This may indeed be the case today. You certainly know more about it than I do. However, are you certain that there would be no advantage to running some aspect of this technology on servers if in your hypothetical recommendation that SimpleScraper were acquired by Airtable? What would be the point of buying a scraper technology of you didn’t intend to integrate it in some way that creates competitive advantage.
But even so, how can you be so certain that the chrome extension you are using doesn’t interact with a server that performs scraping activity on your behalf?
To me, what “scrape in the cloud” means is far different from “scraping the cloud”. It suggests that there are process activities that may indeed be configured and managed in your browser, but which are actually performed by proxy services elsewhere.
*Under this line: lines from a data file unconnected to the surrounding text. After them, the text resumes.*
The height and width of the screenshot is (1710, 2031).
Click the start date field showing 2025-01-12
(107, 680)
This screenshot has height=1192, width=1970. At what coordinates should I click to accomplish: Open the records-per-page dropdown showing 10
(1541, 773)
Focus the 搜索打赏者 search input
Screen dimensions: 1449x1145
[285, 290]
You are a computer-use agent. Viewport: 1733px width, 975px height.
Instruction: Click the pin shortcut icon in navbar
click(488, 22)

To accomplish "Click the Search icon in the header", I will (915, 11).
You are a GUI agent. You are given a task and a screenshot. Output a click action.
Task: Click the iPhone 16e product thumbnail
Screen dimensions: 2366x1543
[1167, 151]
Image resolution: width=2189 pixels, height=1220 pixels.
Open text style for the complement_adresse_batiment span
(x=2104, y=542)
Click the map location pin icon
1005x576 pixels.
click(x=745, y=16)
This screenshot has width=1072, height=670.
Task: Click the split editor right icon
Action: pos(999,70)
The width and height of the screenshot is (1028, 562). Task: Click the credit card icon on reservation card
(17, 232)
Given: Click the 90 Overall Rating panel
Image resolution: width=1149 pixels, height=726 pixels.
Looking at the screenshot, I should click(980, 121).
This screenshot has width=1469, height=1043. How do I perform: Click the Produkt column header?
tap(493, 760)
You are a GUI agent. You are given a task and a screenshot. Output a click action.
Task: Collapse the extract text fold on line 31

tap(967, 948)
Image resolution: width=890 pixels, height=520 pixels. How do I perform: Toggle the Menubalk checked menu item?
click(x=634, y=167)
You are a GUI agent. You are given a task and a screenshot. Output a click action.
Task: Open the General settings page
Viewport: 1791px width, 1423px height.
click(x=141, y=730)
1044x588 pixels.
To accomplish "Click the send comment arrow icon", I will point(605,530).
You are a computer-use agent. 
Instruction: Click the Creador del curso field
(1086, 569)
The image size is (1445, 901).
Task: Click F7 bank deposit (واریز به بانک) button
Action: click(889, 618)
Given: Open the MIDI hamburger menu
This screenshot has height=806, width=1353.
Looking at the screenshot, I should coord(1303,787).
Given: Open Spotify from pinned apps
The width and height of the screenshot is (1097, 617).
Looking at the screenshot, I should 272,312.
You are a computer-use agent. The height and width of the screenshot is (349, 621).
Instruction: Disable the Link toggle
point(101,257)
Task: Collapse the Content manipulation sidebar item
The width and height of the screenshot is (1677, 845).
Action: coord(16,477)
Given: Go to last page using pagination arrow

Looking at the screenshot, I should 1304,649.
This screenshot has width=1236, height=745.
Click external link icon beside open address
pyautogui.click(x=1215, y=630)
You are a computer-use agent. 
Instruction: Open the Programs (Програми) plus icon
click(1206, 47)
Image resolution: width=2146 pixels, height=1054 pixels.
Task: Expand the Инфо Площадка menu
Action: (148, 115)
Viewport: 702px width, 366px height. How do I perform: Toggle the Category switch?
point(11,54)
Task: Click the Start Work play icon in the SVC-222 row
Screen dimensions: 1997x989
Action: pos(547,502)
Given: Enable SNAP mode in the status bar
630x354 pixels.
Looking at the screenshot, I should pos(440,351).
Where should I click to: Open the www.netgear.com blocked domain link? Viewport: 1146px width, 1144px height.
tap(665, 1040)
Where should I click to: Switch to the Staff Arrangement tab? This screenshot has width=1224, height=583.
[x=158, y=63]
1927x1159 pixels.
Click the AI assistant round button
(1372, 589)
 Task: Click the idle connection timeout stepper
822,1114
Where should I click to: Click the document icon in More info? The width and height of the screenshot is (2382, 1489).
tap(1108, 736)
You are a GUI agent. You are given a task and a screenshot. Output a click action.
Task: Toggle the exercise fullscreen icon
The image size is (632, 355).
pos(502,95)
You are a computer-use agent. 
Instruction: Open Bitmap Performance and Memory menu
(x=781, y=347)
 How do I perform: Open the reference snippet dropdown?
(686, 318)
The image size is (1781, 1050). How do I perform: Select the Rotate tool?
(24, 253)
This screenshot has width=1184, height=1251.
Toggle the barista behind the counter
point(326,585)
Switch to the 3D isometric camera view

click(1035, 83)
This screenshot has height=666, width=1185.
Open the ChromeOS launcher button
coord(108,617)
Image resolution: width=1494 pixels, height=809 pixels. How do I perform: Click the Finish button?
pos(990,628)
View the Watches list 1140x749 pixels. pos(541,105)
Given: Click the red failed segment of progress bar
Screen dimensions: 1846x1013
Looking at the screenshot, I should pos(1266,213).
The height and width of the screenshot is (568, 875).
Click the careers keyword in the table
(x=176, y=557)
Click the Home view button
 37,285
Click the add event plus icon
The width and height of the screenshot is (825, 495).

If you can schedule a scrape and close your browser, how do you think that works? Surely, it cannot run [solely] in your browser.
I’ve worked for a few companies that provide a variety of data harvesting technologies (import.io) and every one of them utilized servers to do the heavy lifting because browsers are (a) inefficient, (b) unable to pace themselves, (c ) unable to spread requests across multiple IPs, multiple user-agents and domains, and (d) are miserable tools where same-origin security policies come into play.
I think scraping is a fine activity and it’s wonderful to utilize these tools to acquire data. My comment was simply to point out that …
- Airtable is not likely to get into the data scraping business;
- There are lots of potential issues with scraping (technical and otherwise);
- Airtable has some pretty big competitive gaps in their solution; scraping is not going to help to close those gaps.